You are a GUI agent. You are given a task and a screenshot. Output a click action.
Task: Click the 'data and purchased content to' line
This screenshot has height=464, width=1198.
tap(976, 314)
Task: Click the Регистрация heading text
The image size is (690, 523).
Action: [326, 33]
==
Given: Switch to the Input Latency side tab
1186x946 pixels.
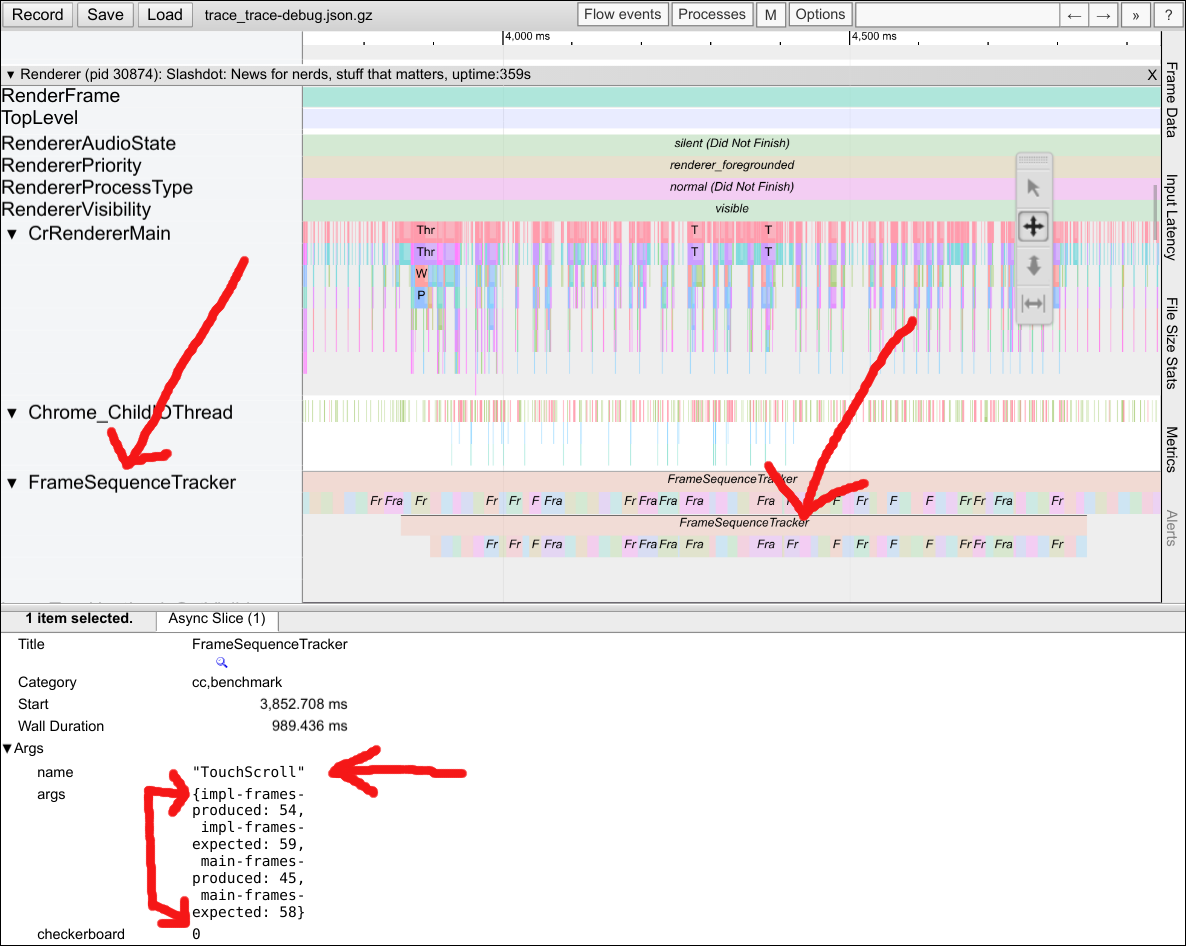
---
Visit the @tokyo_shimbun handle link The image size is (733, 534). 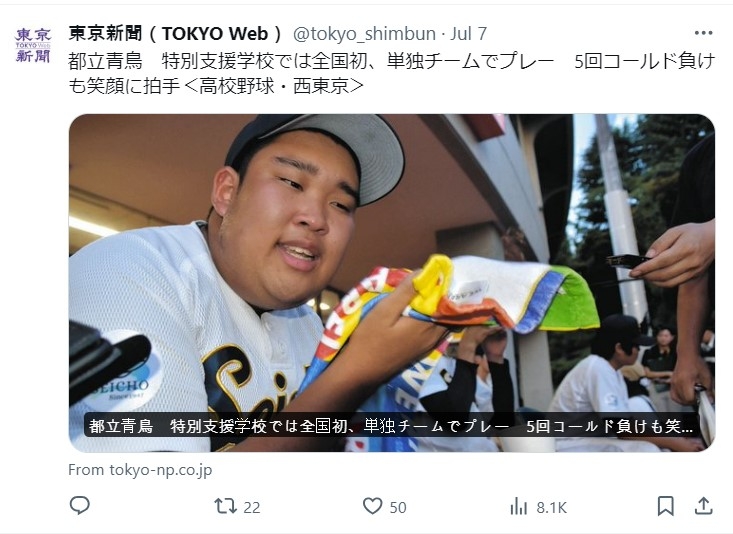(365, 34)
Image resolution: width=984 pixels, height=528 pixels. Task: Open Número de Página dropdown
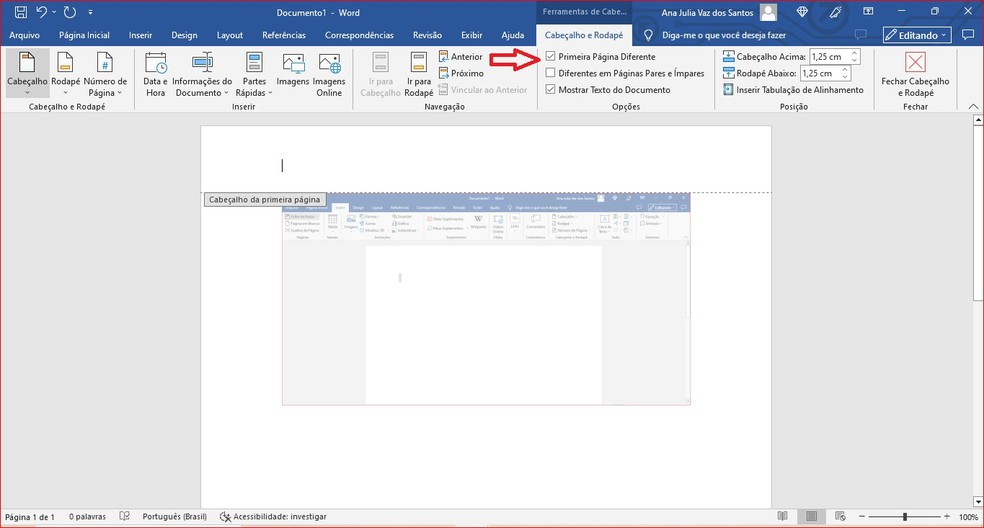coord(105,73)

## TASK BRIEF
Of all the entries above, repeat only the lines from the line that has "Given: Switch to the Input Latency side tab" to the line that has "1186x946 pixels.", both lines included, exactly.

## REPLY TO THE EXERCISE
Given: Switch to the Input Latency side tab
1186x946 pixels.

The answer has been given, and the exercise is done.